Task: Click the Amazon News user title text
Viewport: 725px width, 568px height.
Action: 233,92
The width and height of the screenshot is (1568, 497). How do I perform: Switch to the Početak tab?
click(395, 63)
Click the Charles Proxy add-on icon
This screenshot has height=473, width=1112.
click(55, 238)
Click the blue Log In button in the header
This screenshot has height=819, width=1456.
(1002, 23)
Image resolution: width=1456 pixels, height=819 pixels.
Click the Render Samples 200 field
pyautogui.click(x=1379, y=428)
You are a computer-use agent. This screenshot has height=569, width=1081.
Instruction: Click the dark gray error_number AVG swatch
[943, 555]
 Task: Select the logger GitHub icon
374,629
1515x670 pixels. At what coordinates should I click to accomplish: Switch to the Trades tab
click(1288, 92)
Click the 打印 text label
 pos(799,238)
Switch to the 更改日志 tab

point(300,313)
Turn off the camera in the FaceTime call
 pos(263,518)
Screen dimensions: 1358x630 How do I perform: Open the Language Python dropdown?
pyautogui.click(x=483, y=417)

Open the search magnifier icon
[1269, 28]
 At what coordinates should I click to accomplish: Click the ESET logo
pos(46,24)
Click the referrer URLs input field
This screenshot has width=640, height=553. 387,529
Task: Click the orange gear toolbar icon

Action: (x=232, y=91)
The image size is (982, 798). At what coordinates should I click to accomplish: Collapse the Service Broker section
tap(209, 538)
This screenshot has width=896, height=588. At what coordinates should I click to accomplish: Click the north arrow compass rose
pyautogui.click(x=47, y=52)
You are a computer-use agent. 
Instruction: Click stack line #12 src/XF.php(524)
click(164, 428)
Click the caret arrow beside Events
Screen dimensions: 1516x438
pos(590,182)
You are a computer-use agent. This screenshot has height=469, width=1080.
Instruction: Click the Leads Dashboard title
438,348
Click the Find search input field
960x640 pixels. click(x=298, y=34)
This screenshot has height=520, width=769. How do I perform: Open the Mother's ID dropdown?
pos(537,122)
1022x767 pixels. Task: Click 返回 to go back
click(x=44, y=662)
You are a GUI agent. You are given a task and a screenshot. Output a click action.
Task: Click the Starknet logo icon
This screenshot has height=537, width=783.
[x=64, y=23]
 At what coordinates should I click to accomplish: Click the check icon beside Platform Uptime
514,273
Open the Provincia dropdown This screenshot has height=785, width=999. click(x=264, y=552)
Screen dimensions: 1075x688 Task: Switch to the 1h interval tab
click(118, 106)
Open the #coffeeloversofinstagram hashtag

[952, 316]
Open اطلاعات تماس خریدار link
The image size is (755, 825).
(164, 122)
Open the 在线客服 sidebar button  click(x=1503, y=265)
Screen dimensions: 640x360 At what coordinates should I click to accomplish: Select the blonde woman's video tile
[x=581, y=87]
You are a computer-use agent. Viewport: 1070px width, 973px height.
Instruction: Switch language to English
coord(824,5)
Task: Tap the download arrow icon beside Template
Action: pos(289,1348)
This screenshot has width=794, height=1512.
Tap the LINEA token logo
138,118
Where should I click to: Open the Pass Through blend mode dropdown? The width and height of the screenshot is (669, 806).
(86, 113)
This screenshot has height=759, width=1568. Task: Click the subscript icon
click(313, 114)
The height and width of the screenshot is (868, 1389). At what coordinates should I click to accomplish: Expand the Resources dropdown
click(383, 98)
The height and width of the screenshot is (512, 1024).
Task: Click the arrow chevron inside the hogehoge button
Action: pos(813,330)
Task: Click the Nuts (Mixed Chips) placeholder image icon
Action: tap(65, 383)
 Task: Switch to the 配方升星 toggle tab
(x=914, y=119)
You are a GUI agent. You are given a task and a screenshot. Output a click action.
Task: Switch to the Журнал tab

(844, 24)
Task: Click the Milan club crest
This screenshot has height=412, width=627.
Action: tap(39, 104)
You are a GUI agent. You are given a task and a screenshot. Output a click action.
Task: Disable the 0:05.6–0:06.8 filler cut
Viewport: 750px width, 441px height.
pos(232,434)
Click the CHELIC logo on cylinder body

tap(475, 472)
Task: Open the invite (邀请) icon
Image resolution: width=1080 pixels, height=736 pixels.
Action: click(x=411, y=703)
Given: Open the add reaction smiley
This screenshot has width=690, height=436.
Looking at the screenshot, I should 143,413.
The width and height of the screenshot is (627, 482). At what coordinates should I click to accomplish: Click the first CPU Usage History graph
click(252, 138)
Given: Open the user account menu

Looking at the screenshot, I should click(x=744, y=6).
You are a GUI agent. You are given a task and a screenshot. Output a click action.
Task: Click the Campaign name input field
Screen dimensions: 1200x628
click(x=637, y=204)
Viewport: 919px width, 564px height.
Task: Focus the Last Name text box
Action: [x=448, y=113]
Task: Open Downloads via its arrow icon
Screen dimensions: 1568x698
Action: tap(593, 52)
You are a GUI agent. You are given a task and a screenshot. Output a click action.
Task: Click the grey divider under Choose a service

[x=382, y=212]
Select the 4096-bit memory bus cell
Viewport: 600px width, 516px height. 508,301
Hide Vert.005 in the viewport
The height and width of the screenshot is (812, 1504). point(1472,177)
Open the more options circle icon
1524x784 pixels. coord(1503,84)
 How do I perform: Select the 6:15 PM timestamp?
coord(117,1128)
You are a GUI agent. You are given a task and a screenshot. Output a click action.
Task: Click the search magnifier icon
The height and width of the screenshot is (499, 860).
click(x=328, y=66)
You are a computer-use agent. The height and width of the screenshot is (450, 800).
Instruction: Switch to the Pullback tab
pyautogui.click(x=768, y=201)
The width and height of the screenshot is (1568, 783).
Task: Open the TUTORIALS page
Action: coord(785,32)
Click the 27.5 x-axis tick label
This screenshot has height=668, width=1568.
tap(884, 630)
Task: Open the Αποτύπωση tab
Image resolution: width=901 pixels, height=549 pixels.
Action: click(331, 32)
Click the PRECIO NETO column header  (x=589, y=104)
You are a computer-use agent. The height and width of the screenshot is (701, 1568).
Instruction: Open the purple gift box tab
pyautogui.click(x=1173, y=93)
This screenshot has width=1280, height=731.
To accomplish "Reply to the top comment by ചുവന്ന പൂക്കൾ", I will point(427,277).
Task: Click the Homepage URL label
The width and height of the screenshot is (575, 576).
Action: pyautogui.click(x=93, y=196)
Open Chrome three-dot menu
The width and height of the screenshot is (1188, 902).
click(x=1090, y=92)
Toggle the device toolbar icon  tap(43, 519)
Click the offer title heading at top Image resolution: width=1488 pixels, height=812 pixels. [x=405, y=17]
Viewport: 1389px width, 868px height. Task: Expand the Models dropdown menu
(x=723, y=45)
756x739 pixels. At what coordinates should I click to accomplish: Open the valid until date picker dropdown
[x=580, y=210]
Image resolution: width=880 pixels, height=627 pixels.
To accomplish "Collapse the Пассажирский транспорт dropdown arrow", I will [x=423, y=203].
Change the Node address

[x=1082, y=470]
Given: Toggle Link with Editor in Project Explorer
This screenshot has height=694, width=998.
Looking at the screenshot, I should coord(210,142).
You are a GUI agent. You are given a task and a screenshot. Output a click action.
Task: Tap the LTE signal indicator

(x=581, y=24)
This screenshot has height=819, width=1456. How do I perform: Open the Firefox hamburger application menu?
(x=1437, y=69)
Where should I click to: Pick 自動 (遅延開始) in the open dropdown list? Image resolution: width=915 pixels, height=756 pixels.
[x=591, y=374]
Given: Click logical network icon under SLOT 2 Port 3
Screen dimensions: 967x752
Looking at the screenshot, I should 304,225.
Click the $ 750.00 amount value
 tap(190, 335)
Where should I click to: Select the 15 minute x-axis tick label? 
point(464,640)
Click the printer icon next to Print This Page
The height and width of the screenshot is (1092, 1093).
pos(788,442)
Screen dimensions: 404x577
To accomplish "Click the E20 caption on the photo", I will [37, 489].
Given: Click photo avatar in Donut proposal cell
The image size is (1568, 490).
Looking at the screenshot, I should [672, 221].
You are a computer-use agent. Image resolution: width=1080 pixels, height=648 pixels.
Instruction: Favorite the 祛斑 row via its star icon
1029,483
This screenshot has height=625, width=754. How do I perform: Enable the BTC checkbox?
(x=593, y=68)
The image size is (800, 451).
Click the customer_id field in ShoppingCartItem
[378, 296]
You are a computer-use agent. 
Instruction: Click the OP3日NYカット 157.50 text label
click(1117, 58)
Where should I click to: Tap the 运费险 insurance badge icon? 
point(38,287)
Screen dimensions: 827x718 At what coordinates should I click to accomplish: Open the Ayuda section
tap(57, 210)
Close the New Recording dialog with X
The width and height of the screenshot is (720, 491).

-- Written task --
Rewrite the items starting with the line that contains "Where should I click to: Pick" and going on through the line that contains "tap(190, 335)", replacing "logical network icon" with "virtual network icon" and leaving everything else unchanged.

-- Expected output --
Where should I click to: Pick 自動 (遅延開始) in the open dropdown list? Image resolution: width=915 pixels, height=756 pixels.
[x=591, y=374]
Given: Click virtual network icon under SLOT 2 Port 3
Screen dimensions: 967x752
Looking at the screenshot, I should 304,225.
Click the $ 750.00 amount value
 tap(190, 335)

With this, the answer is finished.